- Ramveeer Tanwar has restored ten ponds in Uttar Pradesh since 2015
- Mr Tanwar has keen interest in water conservation since his college days
- There are no more ponds left in whole of Noida due to urbanisation
New Delhi: In Greater Noida’s Dabra village, a number of inhabitants have grown up to gradually witness the local ponds being encroached upon. Over the years, what was once a thriving spot that supported life and ecosystems around it, died a slow painful death due to filth and garbage and encroachments. But a visit to the Dabra pond today paints a surprising picture The pond is no longer a garbage filled waterbody, but has been restored to its earlier glory. And at the helm of this miraculous turnaround is 25-year-old Ramveer Tanwar, who has been restoring lakes and ponds in Uttar Pradesh for the last five years.
The dire state of water and waterbodies in India has been an environmental concern for years. The recently released NITI Aayog report, which showed how water resources in India were depleting at an alarming rate, cemented the fact that water in India is at a critical juncture. Across all states, pollution of waterbodies is becoming a difficult phenomenon to contain, but Ramveer Tanwar’s solution to rejuvenate lakes and ponds, stands out.
Mr Tanwar, who is an engineer by profession had been passionate about water conservation during his days as a B.Tech student. During his graduate years, Mr Tanwar had begun a campaign in Gautam Budhha Nagar district in Uttar Pradesh, urging people to conserve water. Many households would leave their taps open, resulting in waste of water for hours. Though initial talks failed to motivate people, Mr Tanwar gathered his students and other interested villagers and held a couple of rallies to make people aware that waste of water today will have an adverse effect on them tomorrow.
I used to provide tuitions to students in the area, and told them to convince their parents not to waste water, but to no avail. People said that water is never going to end and will always be available. I went from one household to another and conducted meetings and rallies to reach out to more people.
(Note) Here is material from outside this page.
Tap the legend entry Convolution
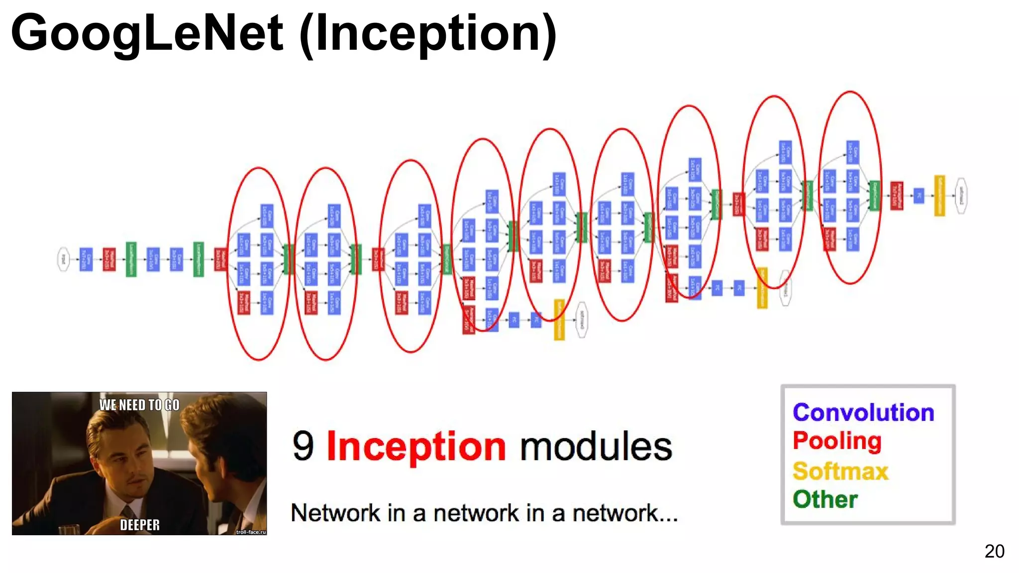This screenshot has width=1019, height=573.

People never took water crisis seriously before, but were gradually beginning to understand that water is not an unending resource, said Mr Tanwar.
Termed as ‘Jal Choupal’ these gatherings slowly began to become effective across villages in and around Greater Noida. The choupals kept taking place across villages and adjoining districts and during these round of discussions, the problem of garbage laden and encroached upon ponds came to light. These ponds, once rich in water were unable to recharge groundwater as they themselves were barely functional. Years of garbage disposal had turned some ponds into dumping grounds. In 2013, Mr Tanwar decided that some of the dying ponds must be rejuvenated to recharge the region’s groundwater.
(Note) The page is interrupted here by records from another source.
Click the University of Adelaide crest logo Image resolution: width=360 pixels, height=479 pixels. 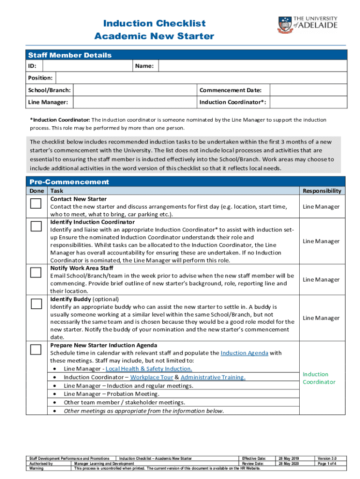(x=285, y=24)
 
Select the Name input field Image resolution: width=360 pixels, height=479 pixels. (x=252, y=66)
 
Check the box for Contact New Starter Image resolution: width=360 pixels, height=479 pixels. (x=36, y=203)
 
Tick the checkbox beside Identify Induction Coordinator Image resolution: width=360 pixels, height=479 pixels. (x=36, y=226)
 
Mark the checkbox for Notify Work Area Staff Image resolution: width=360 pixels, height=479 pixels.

“We encountered several problems initially. Some people wanted ponds to remain dumping grounds so that later sand and cement can be poured inside the ponds, and the land used for construction. Many people did not allow us to rejuvenate their bonds, before we started our work on the pond at Dabra village,” said Mr Tanwar.
In 2015, work on rejuvenating the Dabra pond begun. A group of volunteers, comprising local villagers and students joined Mr Tanwar in cleaning the pond, removing tonnes of garbage and restoring it to its earlier glory. Post cleaning the pond, the villagers also plated saplings around the pond to restore its long lost greenery. The district administration was invited to witness this miraculous turnaround of a pond long thought to be on the brink of ruin.
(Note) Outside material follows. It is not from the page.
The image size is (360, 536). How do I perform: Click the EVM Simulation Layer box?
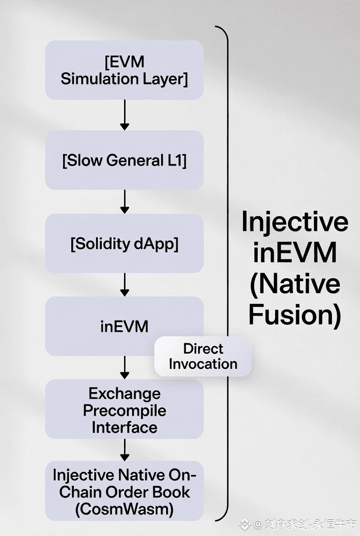pyautogui.click(x=124, y=70)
Since 2015, Mr Tanwar has restored 10 ponds in Uttar Pradesh, near the Noida area. During his restoration initiatives, Mr Tanwar has sought help from students, NGO members and village volunteers who have come forward on numerous occasions to rejuvenate ponds. Post cleaning and gathering waste from a pond, the waste is separated into two categories. Plastic waste is disposed in designated dump yards, and the rest of the waste is sold off to scrap dealers. Mr Tanwar, who is employed in an MNC, finds time on only weekends to continue with his rejuvenation efforts.
“In a big city like Noida, there are no more ponds as all of them have been encroached upon. This is a dangerous trend and if itcontinues, will leave no ponds, which are most the potent waterbodies for groundwater recharge. People must stop disposing waste in ponds and lakes and encroaching upon them, as this is gradually pointing us towards the end of groundwater resources in India,” said Mr Tanwar.
Be it the Ganga or the Bellandur lake in Bengaluru, pollution of waterbodies due to garbage disposal and rapid urbanisation is a major cause for concern in a country with depleting water resources. Ramveer Tanwar’s pond rejuvenation programme sets ideal example, reiterating that it is never too late to try and restore ecological balance.